**Bloco de texto**
········

Esta repartição de competências é o corolário do facto de o crédito e os títulos executivo que permitem a execução da sua cobrança serem constituídos com base no direito em vigor no Estado‑Membro requerente, ao passo que as medidas de execução são adotadas no Estado‑Membro requerido, nos termos das disposições de direito aplicáveis neste último (v., no que respeita à Diretiva 76/308, Acórdão de 14 de janeiro de 2010, Kyrian, C‑233/08, EU:C:2010:11, n.o 40).

35

Assim, por força do artigo 14.o, n.o 1, da Diretiva 2010/24, qualquer impugnação do crédito, do título executivo inicial no Estado‑Membro requerente, do título executivo uniforme no Estado‑Membro requerido ou de uma notificação efetuada por uma autoridade competente do Estado‑Membro requerente deve ser feita nas instâncias competentes deste Estado‑Membro e não nas do Estado requerido, cujo poder de fiscalização é, neste artigo 14.o, n.o 2, limitado expressamente aos atos deste último Estado‑Membro (Acórdão de 26 de abril de 2018, Donnellan, C‑34/17, EU:C:2018:282, n.os 43 e 44).

········

Linhas de um conjunto de dados
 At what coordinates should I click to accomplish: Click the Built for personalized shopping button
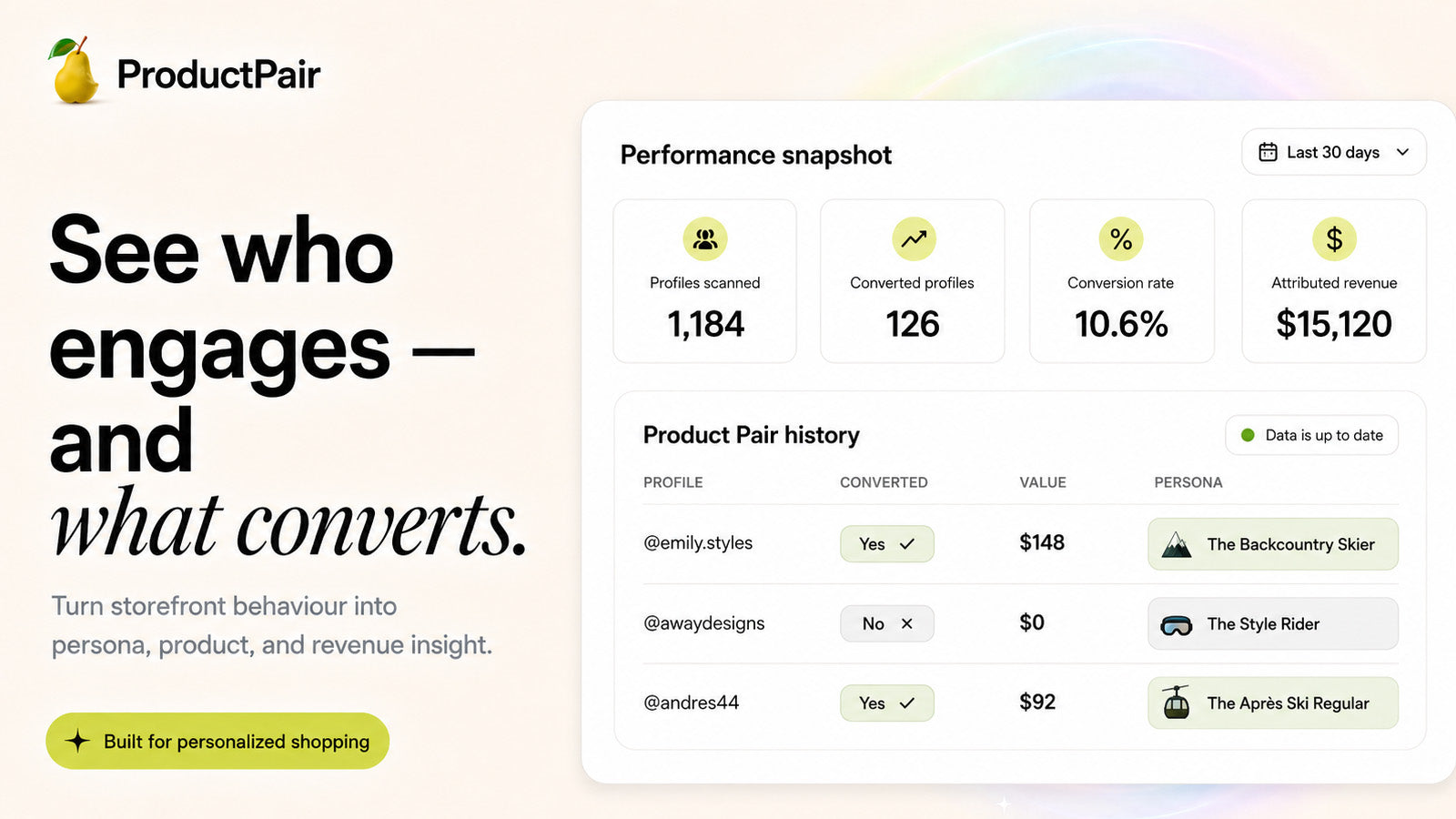217,741
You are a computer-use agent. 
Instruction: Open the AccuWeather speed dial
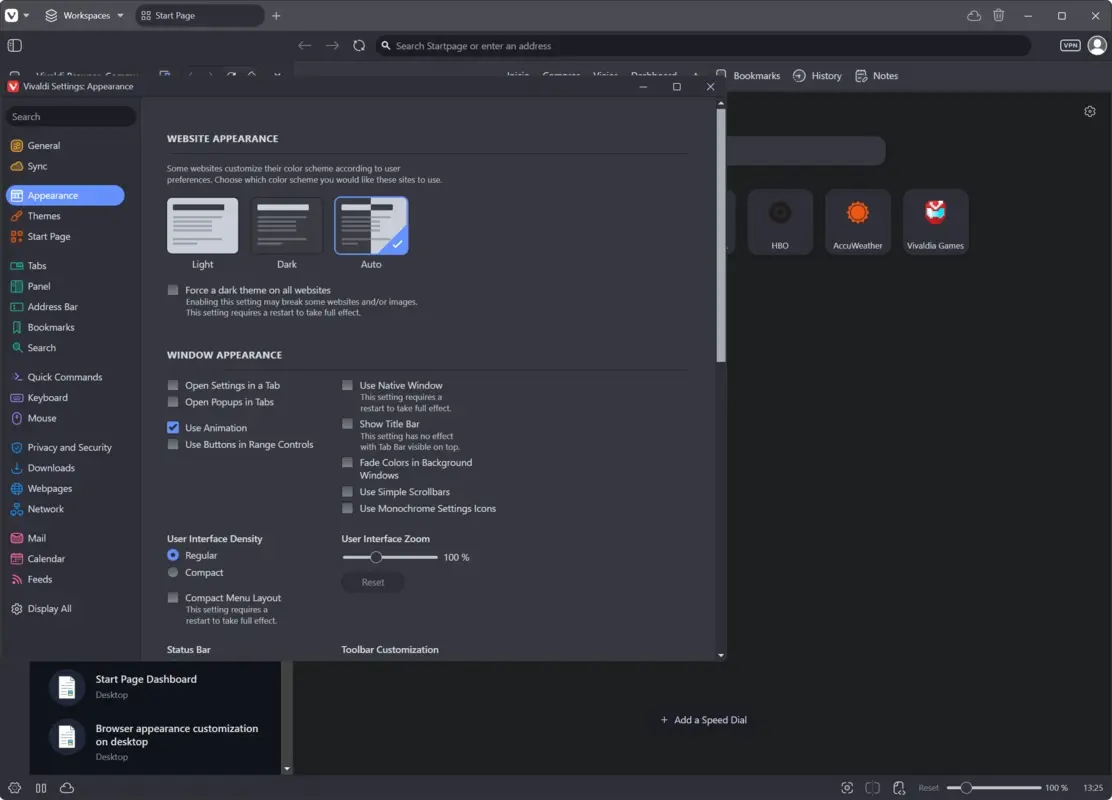[x=857, y=221]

········

**Ações a realizar**
**a)** Segundo o excerto sobre a cobrança transfronteiriça de créditos, o artigo 14.º, n.º 1, da Diretiva 2010/24 exige que certas impugnações sejam feitas nas instâncias do Estado‑Membro requerente. Enumere tudo o que pode ser objeto dessas impugnações.
**b)** Prossiga o excerto sobre a cobrança transfronteiriça de créditos a partir do ponto em que termina.
O material provém de uma fonte diferente da do excerto.

**Resultados por tarefa**
**a)**
- o crédito
- o título executivo inicial no Estado‑Membro requerente
- o título executivo uniforme no Estado‑Membro requerido
- uma notificação efetuada por uma autoridade competente do Estado‑Membro requerente

**b)**
36

Em contrapartida, os litígios relativos às medidas de execução tomadas no Estado‑Membro requerido ou à validade de uma notificação efetuada pela autoridade requerida devem ser propostos perante a instância competente desse Estado‑Membro, nos termos das suas disposições legislativas ou regulamentares, dado que esta autoridade está mais bem colocada para interpretar o seu direito nacional e decidir da legalidade de um ato em função do mesmo (v., no que respeita à Diretiva 76/308, Acórdão de 14 de janeiro de 2010, Kyrian, C‑233/08, EU:C:2010:11, n.os 39, 40 e 49).

37

Por conseguinte, resulta das disposições da Diretiva 2010/24 que, por um lado, as medidas de execução tomadas no Estado‑Membro requerido são regidas pela regulamentação aplicável nesse Estado‑Membro, e, por outro, os litígios relativos a estas medidas devem ser dirimidos pela instância competente do Estado‑Membro requerido, que as deve examinar à luz das disposições do seu direito nacional.

38

A circunstância de esse litígio se inscrever no âmbito de um processo destinado à reintegração de bens na massa insolvente de uma empresa estabelecida no Estado‑Membro requerido não pode pôr em causa as regras relativas à resolução deste litígio previstas pelo legislador da União, uma vez que este último não estabeleceu, para efeitos da aplicação destas regras, qualquer distinção em função da natureza do processo em que o referido litígio ocorre.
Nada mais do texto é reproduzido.